● **Task**:
Put everything from the start of the material down through the line containing "coord(544,47)" into a JSON list of strings, one string per line, skipping blank lines. Leave the pictures out of the answer.
═══ Record list ═══
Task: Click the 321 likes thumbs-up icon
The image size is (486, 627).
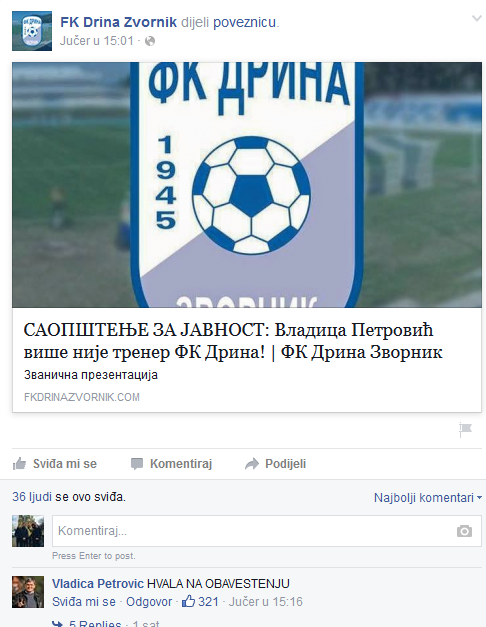Action: tap(188, 601)
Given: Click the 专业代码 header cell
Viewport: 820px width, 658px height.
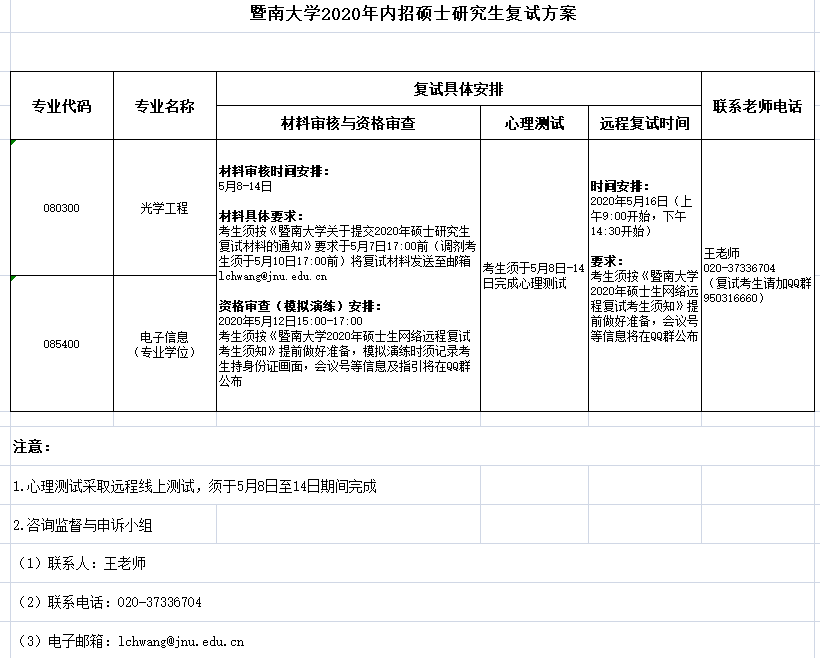Looking at the screenshot, I should click(62, 105).
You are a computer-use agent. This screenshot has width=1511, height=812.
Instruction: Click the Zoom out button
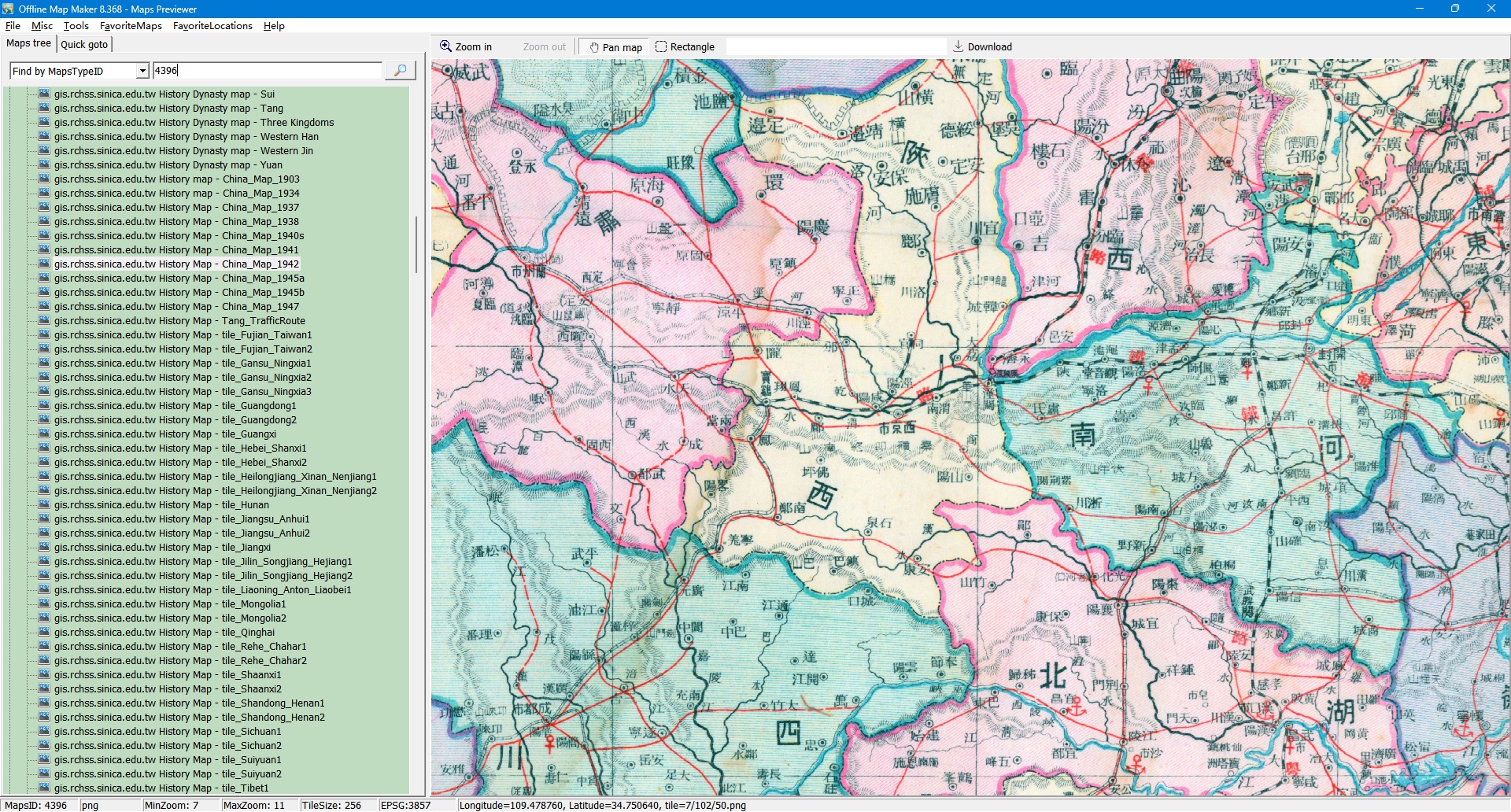coord(544,47)
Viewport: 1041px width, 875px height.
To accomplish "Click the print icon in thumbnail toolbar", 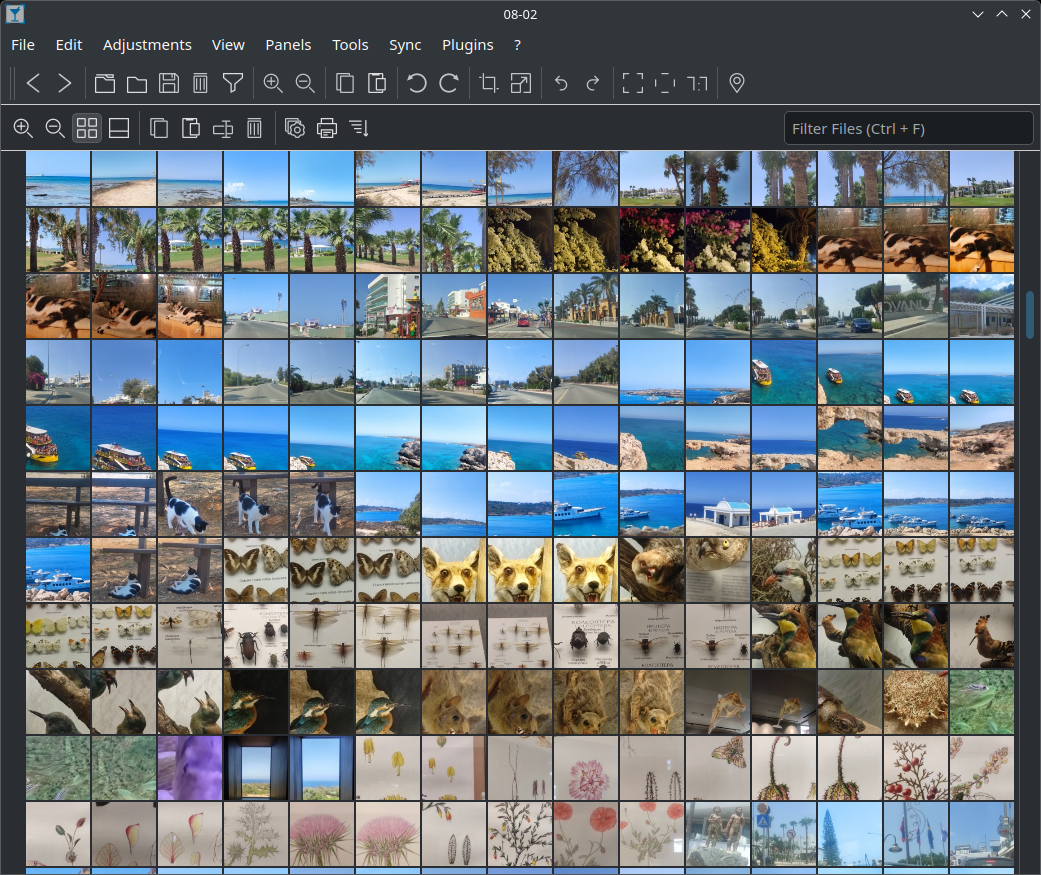I will 327,128.
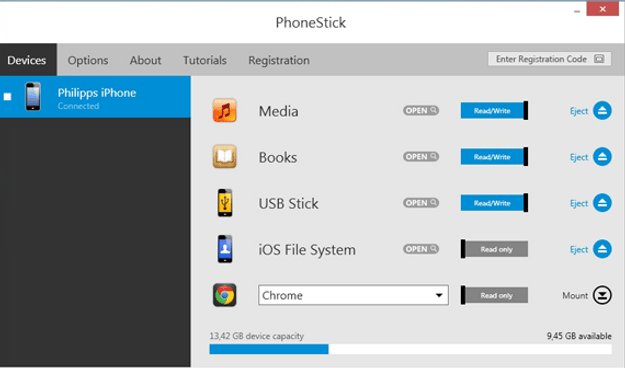
Task: Eject the USB Stick round icon
Action: coord(602,203)
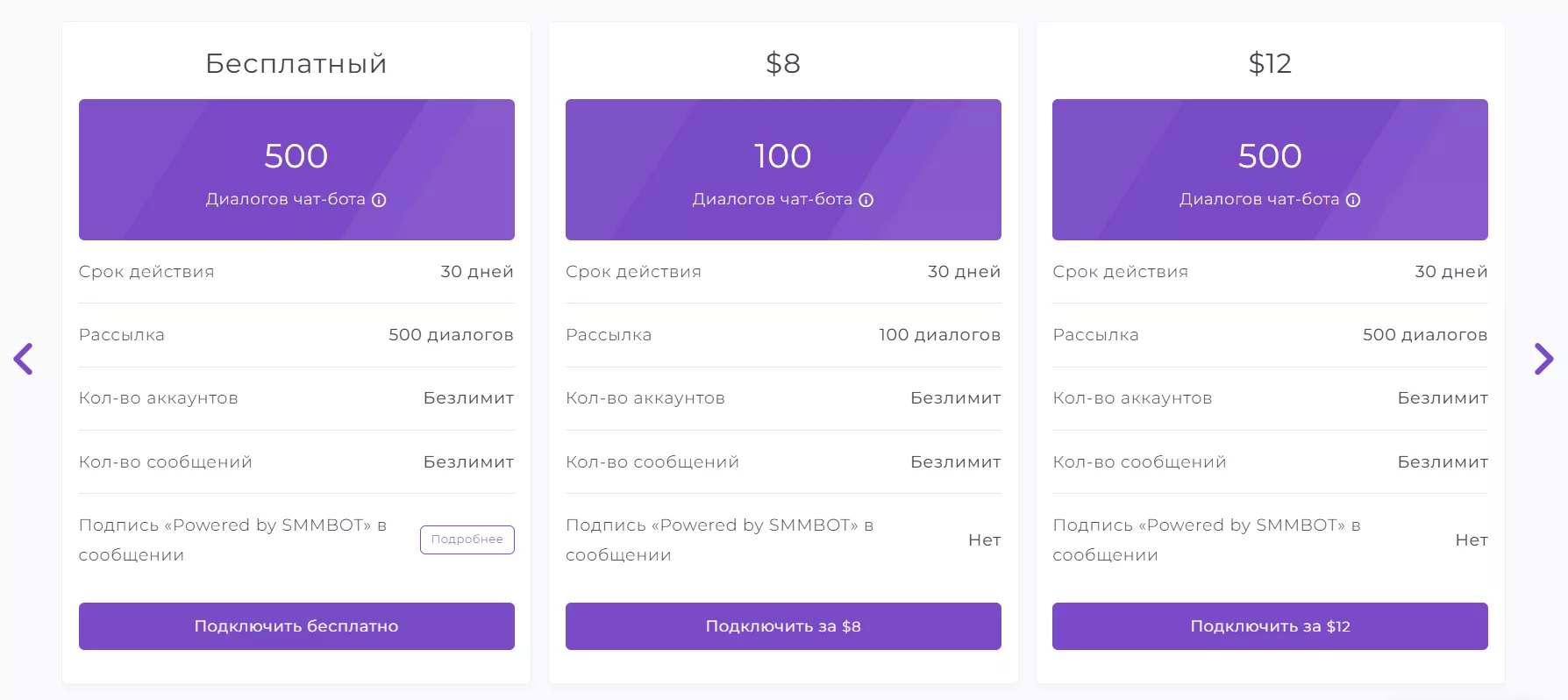Open info tooltip on free plan's chat-bot dialogs

[x=378, y=200]
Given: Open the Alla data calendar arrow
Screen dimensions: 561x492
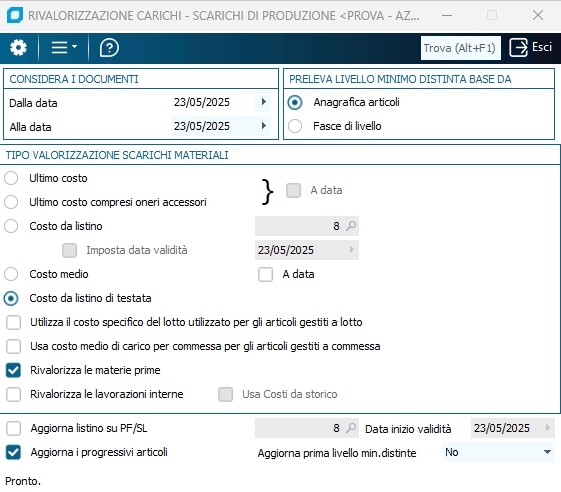Looking at the screenshot, I should (264, 126).
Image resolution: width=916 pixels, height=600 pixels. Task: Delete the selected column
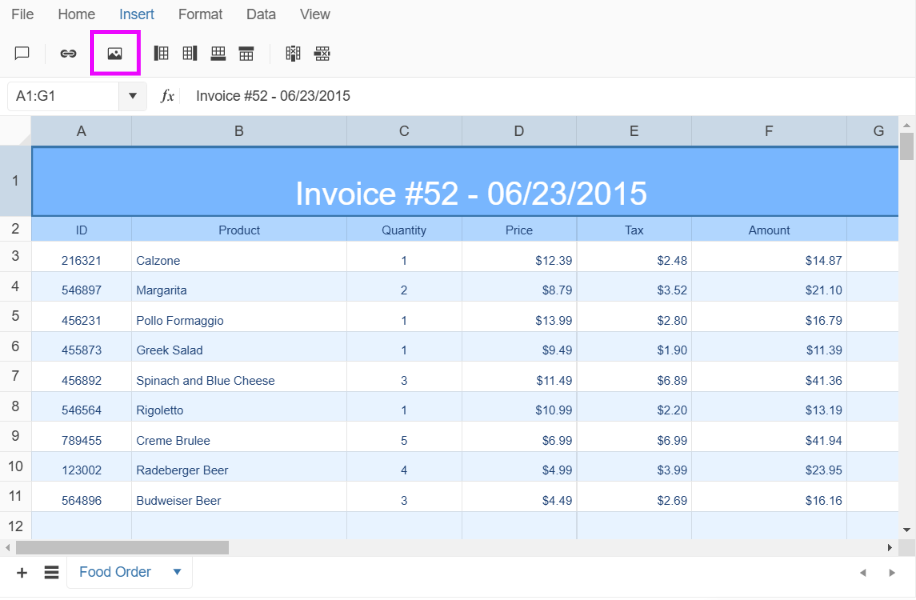coord(293,53)
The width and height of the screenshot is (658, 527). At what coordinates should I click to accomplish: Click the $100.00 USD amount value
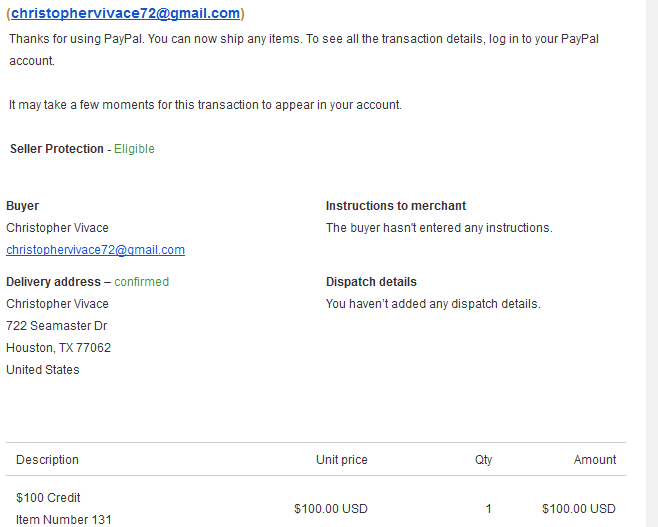579,509
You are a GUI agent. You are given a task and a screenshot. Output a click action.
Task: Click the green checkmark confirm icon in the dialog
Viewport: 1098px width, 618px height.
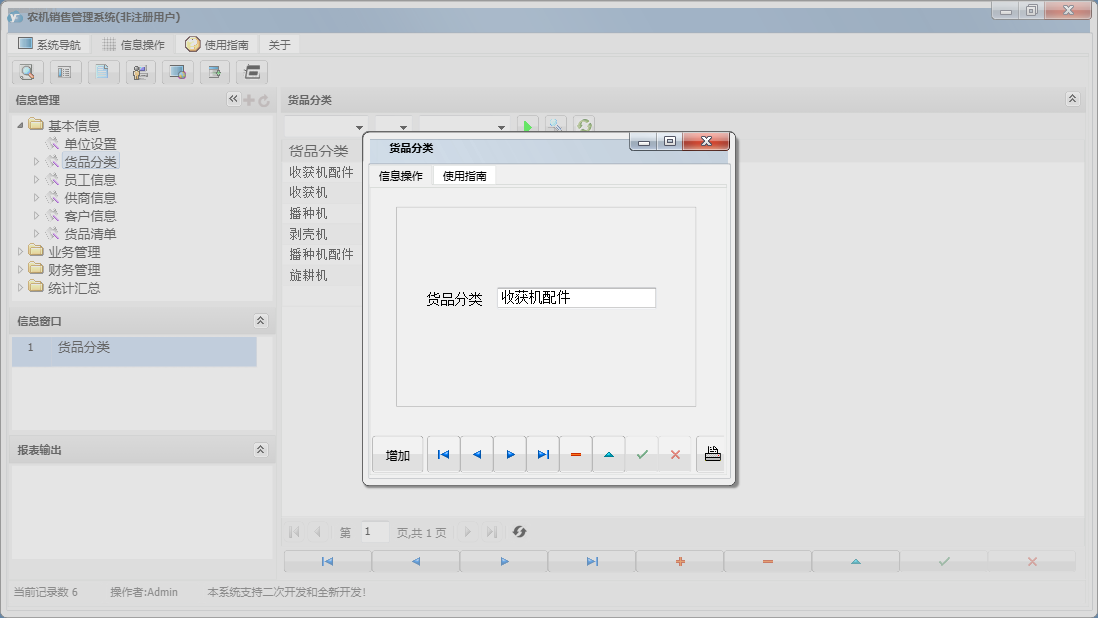click(643, 453)
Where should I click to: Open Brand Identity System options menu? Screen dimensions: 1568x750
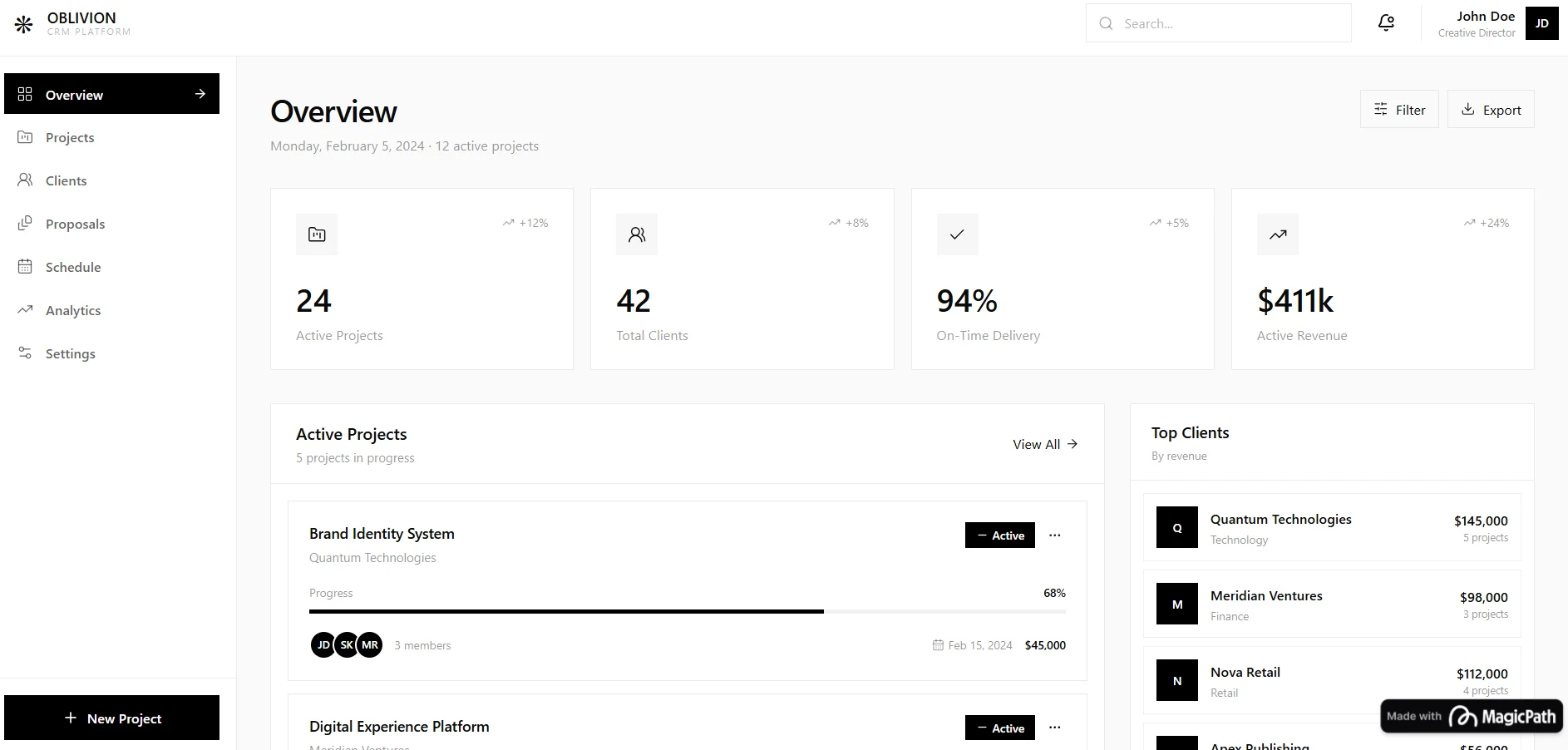(x=1055, y=535)
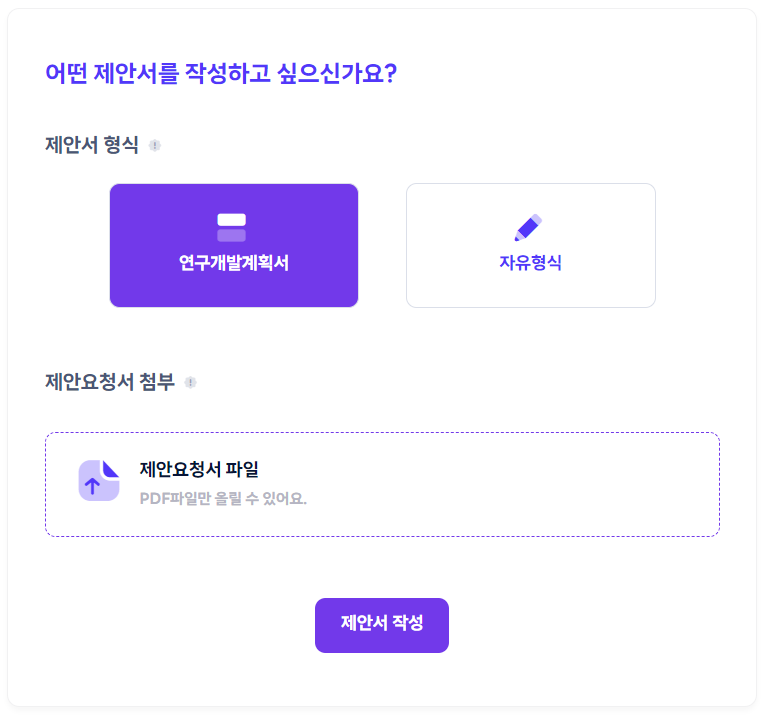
═══
● **Solution to this exercise**:
[
  "Task: Click the 321 likes thumbs-up icon",
  "The image size is (486, 627).",
  "Action: tap(188, 601)",
  "Given: Click the 专业代码 header cell",
  "Viewport: 820px width, 658px height.",
  "Looking at the screenshot, I should click(62, 105).",
  "You are a computer-use agent. This screenshot has width=1511, height=812.",
  "Instruction: Click the Zoom out button",
  "coord(544,47)"
]